Cardiorenal benefits of nonsteroidal MRA not modified by HbA1c levels, HbA1c variability, diabetes duration, or insulin use

Effects of finerenone in persons with CKD and T2D are independent of HbA1c at baseline, HbA1c variability, diabetes duration and insulin use at baseline

Literature - McGill JB, Agarwal R, Anker SD, et al - Diabetes Obes Metab. 2023 Feb 1 [Online ahead of print]. doi: 10.1111/dom.14999

Introduction and methods

Background

In patients with T2DM, both the level and the variability of HbA1c are associated with an increased risk of adverse cardiorenal outcomes and all-cause mortality [1-4]. In addition, T2DM duration is independently associated with an increased risk of microvascular and macrovascular complications [5-7]. Moreover, insulin-treated T2DM patients tend to have higher rates of CV death and HF hospitalization because of the high level of comorbidities [8].

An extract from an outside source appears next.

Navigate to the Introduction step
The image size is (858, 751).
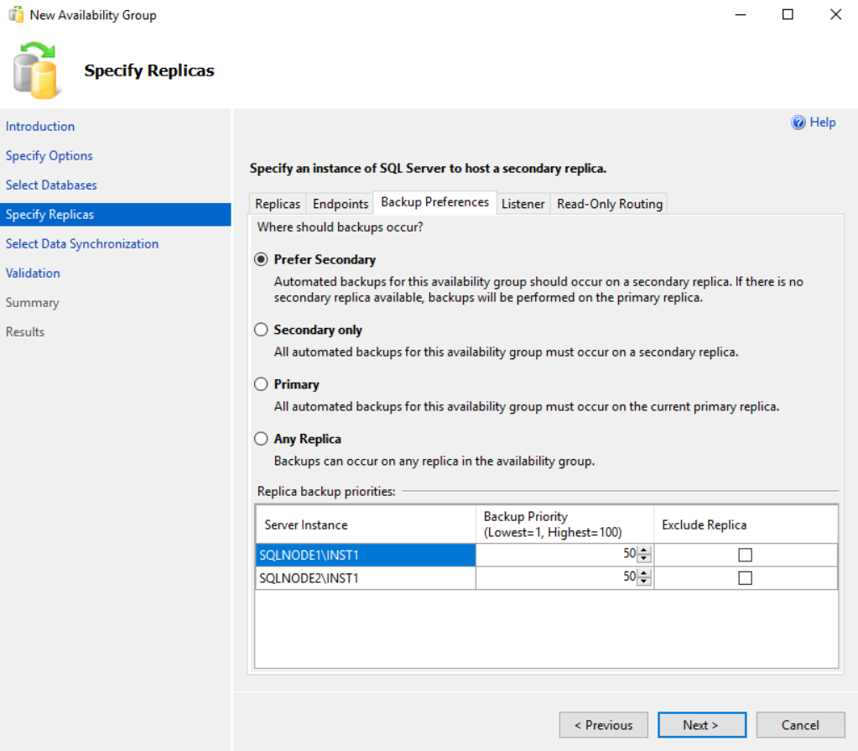pos(40,126)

Previously, the selective, nonsteroidal MRA finerenone was shown to reduce the risk of adverse cardiorenal outcomes in patients with both T2DM and CKD compared with placebo, as shown by the complementary FIDELIO-DKD and FIGARO-DKD trials and their pooled FIDELITY analysis [9-12]. As excessive aldosterone and associated MR activation lead to the development of T2DM [13,14], finerenone may decrease the progression of this disease.

Aim of the study

Using the FIDELITY dataset, the authors investigated the effect of finerenone on cardiorenal outcomes and diabetes progression and the safety of this agent in patients with T2DM and CKD, stratified by baseline HbA1c levels, continuous HbA1c variability in the first year of treatment, diabetes duration at baseline, and baseline insulin use.

Methods

This was a post-hoc analysis of the prespecified pooled FIDELITY dataset, which combined individual patient-level data from 2 multicenter, double-blind, placebo-controlled, phase 3 RCTs (FIDELIO-DKD and FIGARO-DKD). In these trials, a total of 13,026 patients with T2DM and CKD were randomized to finerenone 20 mg (10 mg if eGFR <60 mL/min per 1.73 m2) or placebo. Median follow-up duration of the pooled dataset was 3.0 years (IQR: 2.3–3.8).

Outcomes

Efficacy endpoints were a composite CV outcome (consisting of CV death, nonfatal MI, non-fatal stroke, or HF hospitalization); a composite kidney outcome (kidney failure, sustained eGFR decline ≥57% from baseline for ≥4 weeks, or renal death); and a composite outcome of diabetes progression (new insulin initiation, increase in number of antidiabetic medication classes, HbA1c increase of 1.0% from baseline, new diagnosis of diabetic ketoacidosis, or uncontrolled diabetes).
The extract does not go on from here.